Generate Power BI Documentation with Fabric Semantic Link and OpenAI

Problem

One of the responsibilities of a centralized business intelligence (BI) team is to create and manage a plethora of reports for various stakeholders across business and technical teams. Report consumers and data governance stakeholders are deeply interested in understanding the definition of the metrics and measures within these reports. While it is a best practice for BI developers to manually document the descriptions for the measures and DAX code they are writing in their Power BI (PBI) reports, competing priorities may require their attention for other value-added efforts, leaving almost no time to create relevant documentation for their PBI reports.
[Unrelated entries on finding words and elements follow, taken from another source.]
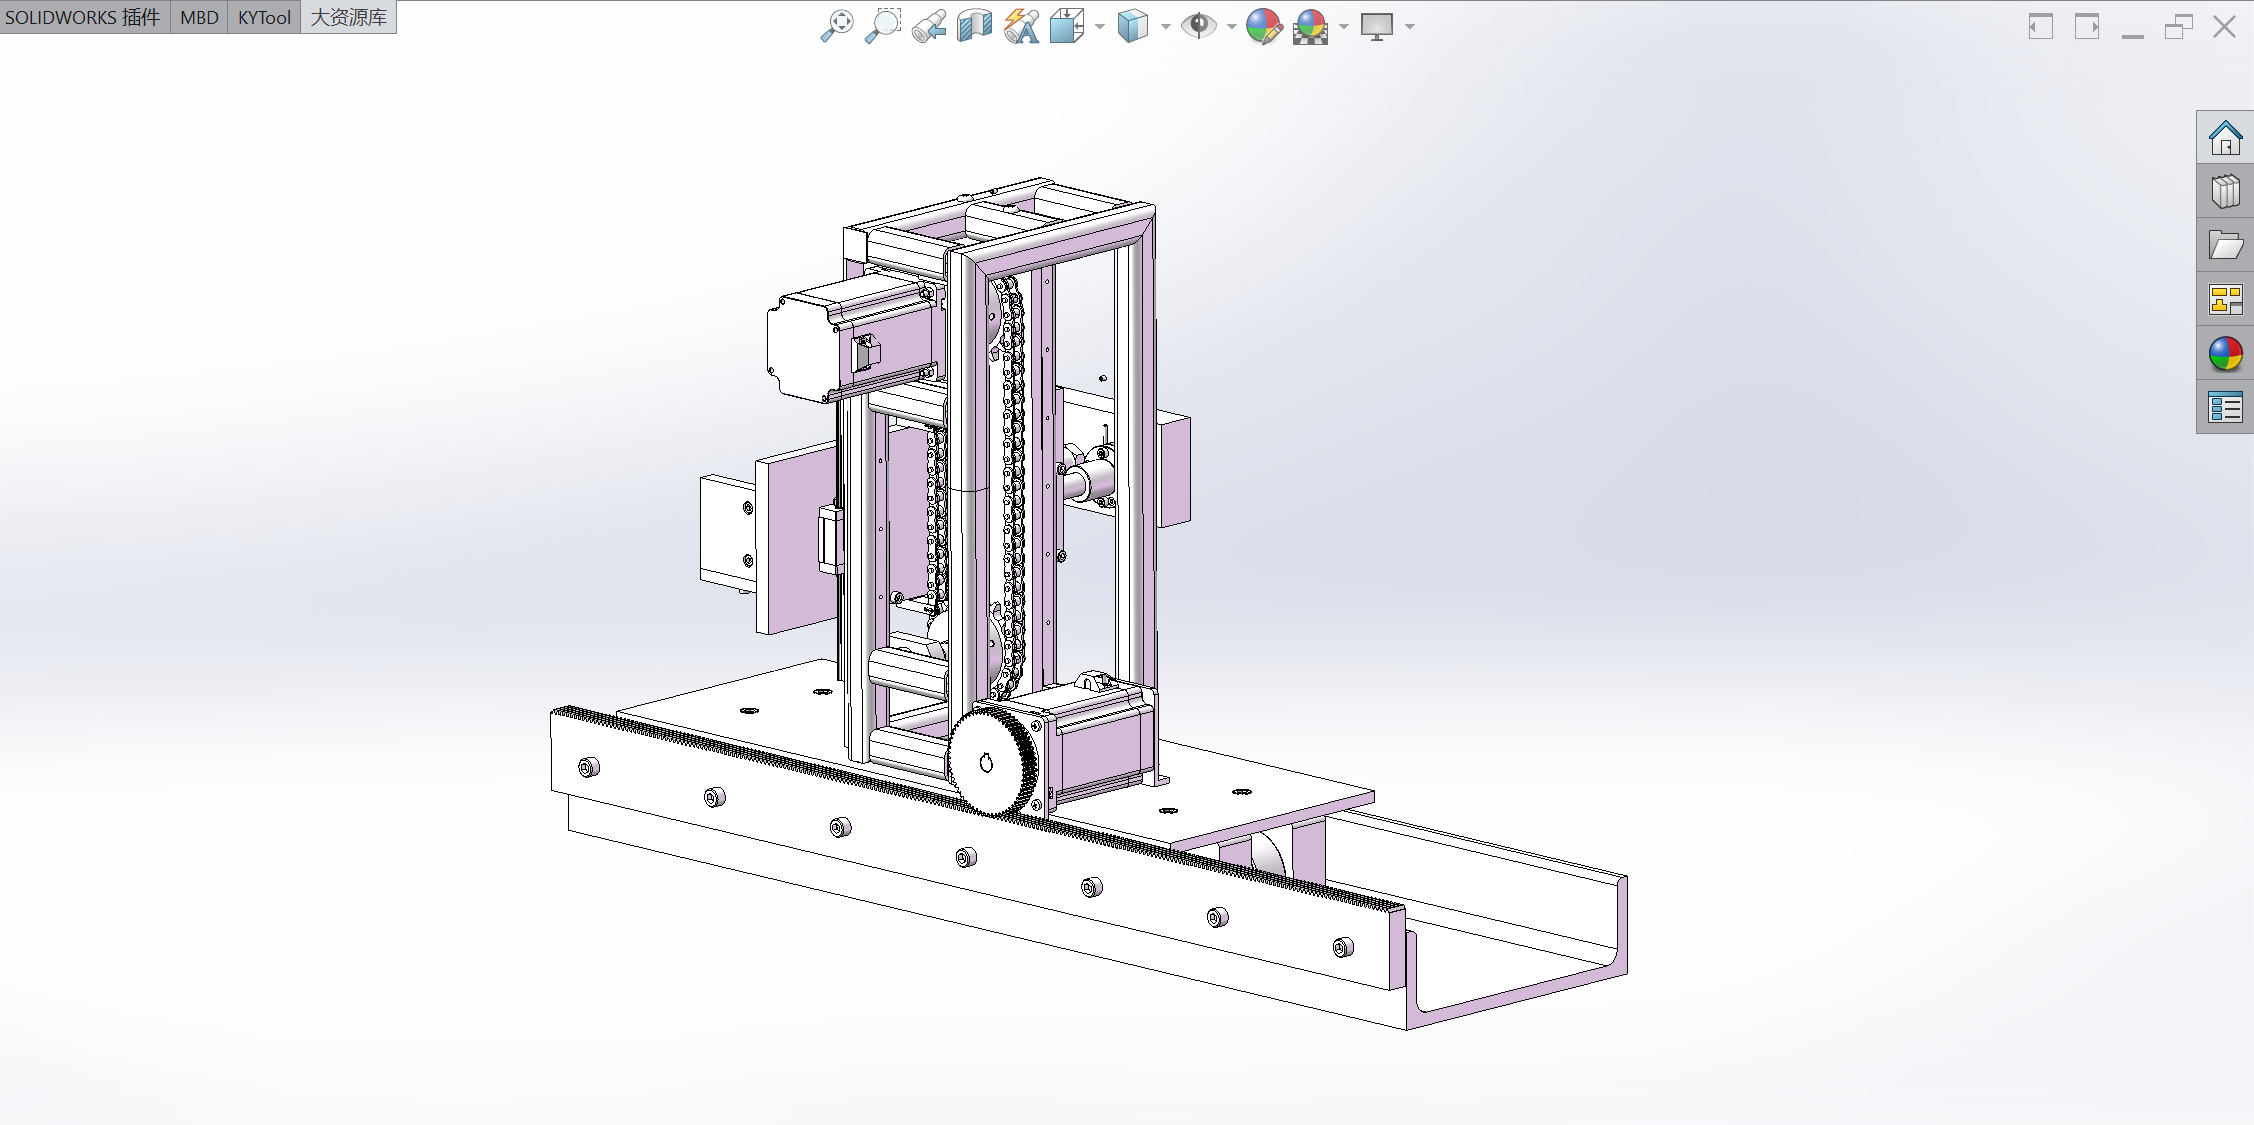Toggle the Hide/Show Items eye icon

click(x=1197, y=26)
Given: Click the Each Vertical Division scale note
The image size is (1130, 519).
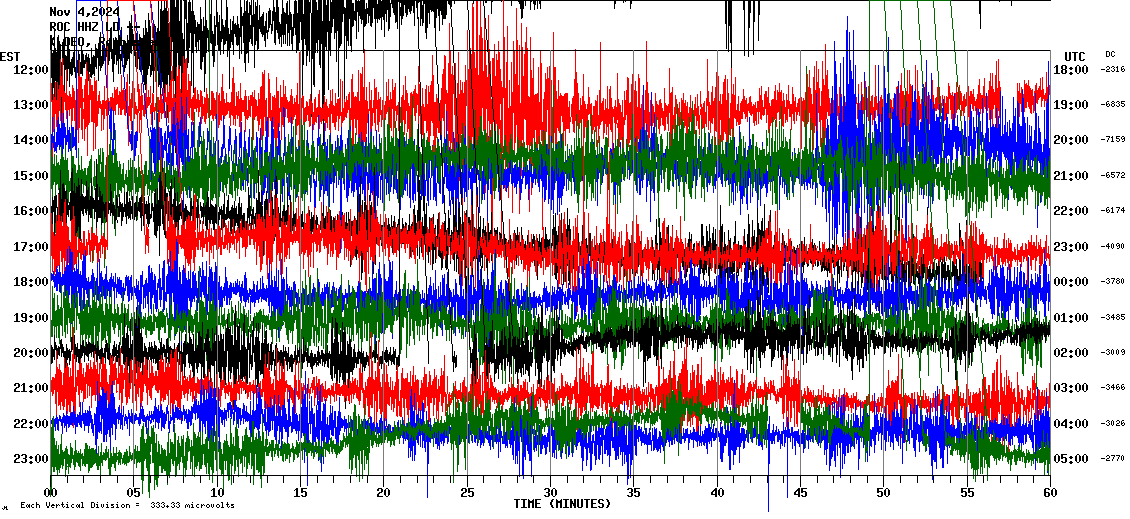Looking at the screenshot, I should tap(127, 506).
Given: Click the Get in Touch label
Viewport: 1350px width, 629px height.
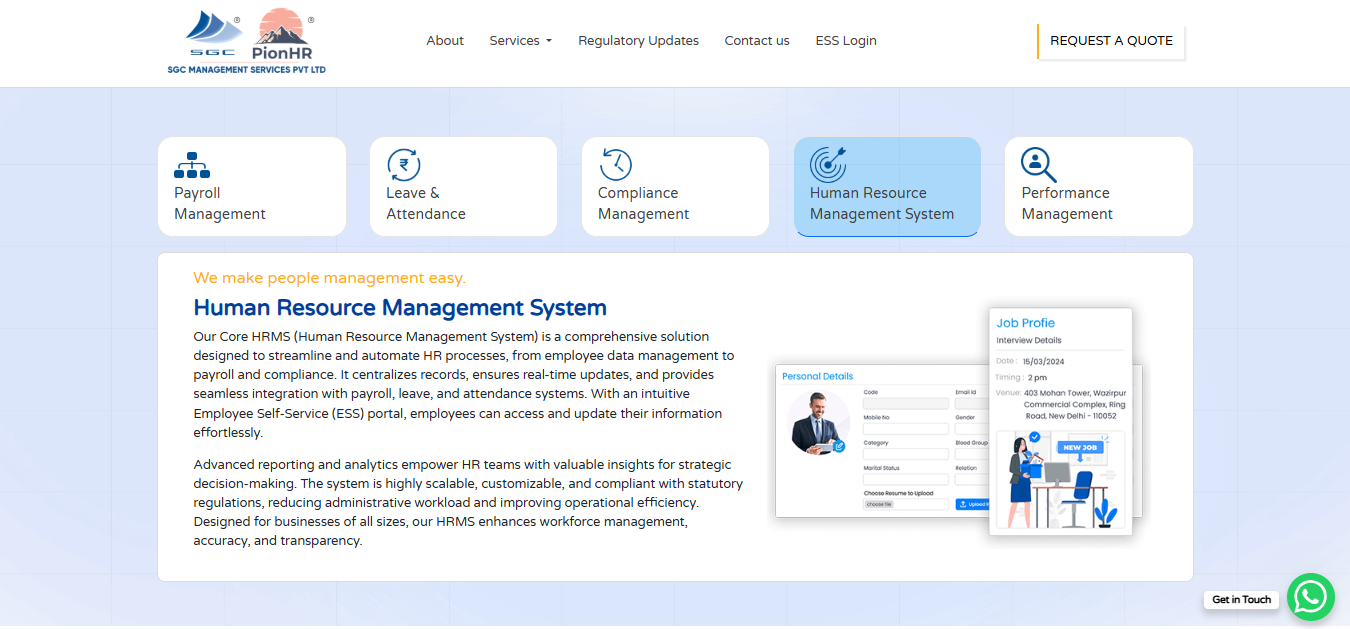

This age-old conundrum has been tackled by several solutions that automate the process of extracting metadata from PBI. This can include measure names, DAX code, manually-defined descriptions, etc. However, DAX code is seldom useful to business stakeholders, and description fields are rarely filled in manually for the corresponding measures, leaving the challenge of fully automating the PBI documentation unsolved.

Solution

Several solutions are available on the market that are capable of extracting PBI metadata and displaying it to end users like DAX studio and other tools. Model Documenter – Data – Marc is an excellent example of a free tool that can be added to your existing PBI Desktop application as an “External Tool”. The following figure shows it can generate metadata related to your measures and more. However, as we mentioned, these measures might not always be helpful to business users due to the complex DAX code.
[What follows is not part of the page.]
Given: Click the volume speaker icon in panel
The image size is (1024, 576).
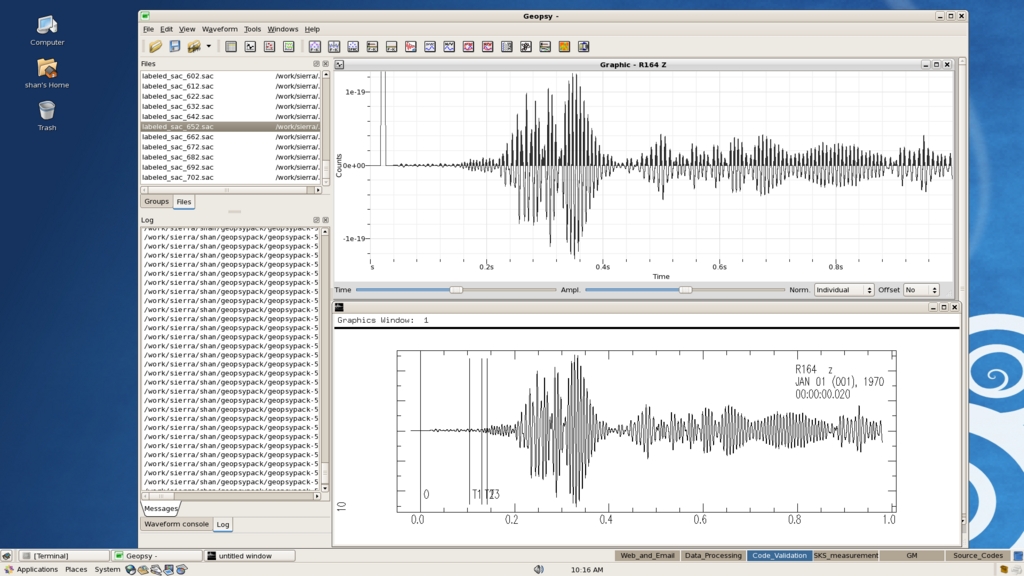Looking at the screenshot, I should pyautogui.click(x=538, y=569).
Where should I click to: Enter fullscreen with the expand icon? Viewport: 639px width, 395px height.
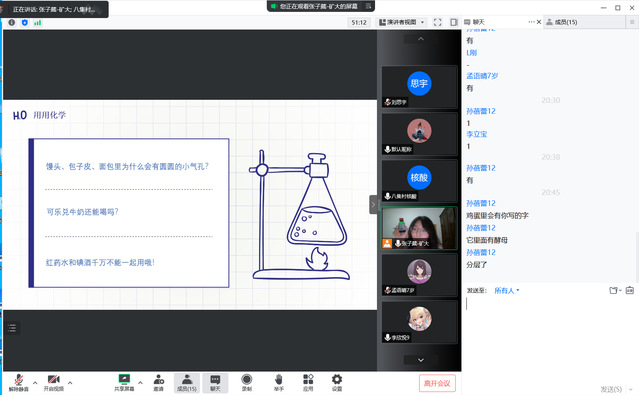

The solution to use is Fabric’s Semantic Link Python package called SemPy, which allows you to read and write data from PBI using Python in Fabric notebooks. You will also need an OpenAI key to infuse AI into the process of interpreting the descriptions of the DAX measures into natural language. Some capabilities of Fabric’s SemPy library, shown in the code block below, include listing workspaces at a meta-level and listing reports, datasets, and dataflows in workspaces. You can also list tables being used in a dataset and buildout robust monitoring capabilities by having access to refresh and failure metadata for all processes in Fabric.

import sempy.fabric as fabric
dir(fabric)
fabric.list_workspaces()
fabric.list_reports(workspace="Fabric Sandbox")
fabric.list_datasets(workspace="Fabric Sandbox")
fabric.list_dataflows(workspace="Fabric Sandbox")
fabric.list_tables(workspace="Fabric Sandbox",dataset="Regional Sales Sample")
fabric.list_refresh_requests(workspace="Fabric Sandbox",dataset="Regional Sales Sample")
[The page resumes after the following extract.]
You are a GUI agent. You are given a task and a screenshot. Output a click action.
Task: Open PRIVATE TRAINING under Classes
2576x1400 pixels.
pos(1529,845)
Extract PBI Measures with Fabric Semantic Link (SemPy)

Through this article, I will use a sample PBI report called Regional Sales Sample, which is available in Fabric’s Knowledge Center containing PBI Samples. You can find additional samples here. For the SemPy to access your report, you need to have your report published in a premium capacity workspace on Fabric. With the following code, you can view all the measures within a specified workspace and report dataset.

import pandas as pd
 
# Set the maximum column width to None to prevent truncation
pd.set_option('display.max_colwidth', None)
fabric.list_measures(workspace="Fabric Sandbox",dataset="Regional Sales Sample")

MeasureExpressions The measure expressions of the Reginal Sales Sample dataset

You can also plot and visualize the relationship metadata of a dataset with this code.

from sempy.relationships import plot_relationship_metadata
from sempy.relationships import find_relationships
from sempy.fabric import list_relationship_violations
 
pd.set_option('display.max_colwidth', None)
relationships = fabric.list_relationships(workspace="Fabric Sandbox",dataset="Regional Sales Sample")
 
plot_relationship_metadata(relationships)

Below is the visualized result from the above code in your Fabric notebook. This is a powerful visualization that helps with understanding how your dataset is built and how it can possibly be enhanced.

Datasetrelationships The relationships of the Reginal Sales Sample dataset

Generate Measure Descriptions with AI and Productionize

The power of Fabric’s Semantic Link SemPy library is evident. From the lens of productionizing this process, you could develop your solution to extract PBI measure DAX code and generate natural language descriptions using Python in a development workspace and notebook. A pipeline could then be used to store it in a development lakehouse.

With source control, DevOps approval gates, and scheduled pipelines built into the production process, the PBI AI documentation can be promoted to a QA/UAT workspace and lakehouse, where the PBI Developer will manually review the AI-generated descriptions. They will either approve it to a production lakehouse or fail it to return to the AI Engineer for fine-tuning the prompt instead of inserting a different description for certain measures. Finally, once fully approved, the prod lakehouse will contain all relevant measures – AI-generated documentation along with human-generated descriptions. This table can be used in the production PBI report by adding a documentation page at the end of the report sourced from the AI documentation table. The diagram below illustrates this end-to-end process.

PBIAIDocumentation The architecture diagram of the solution to generate ai descriptions for dax measure.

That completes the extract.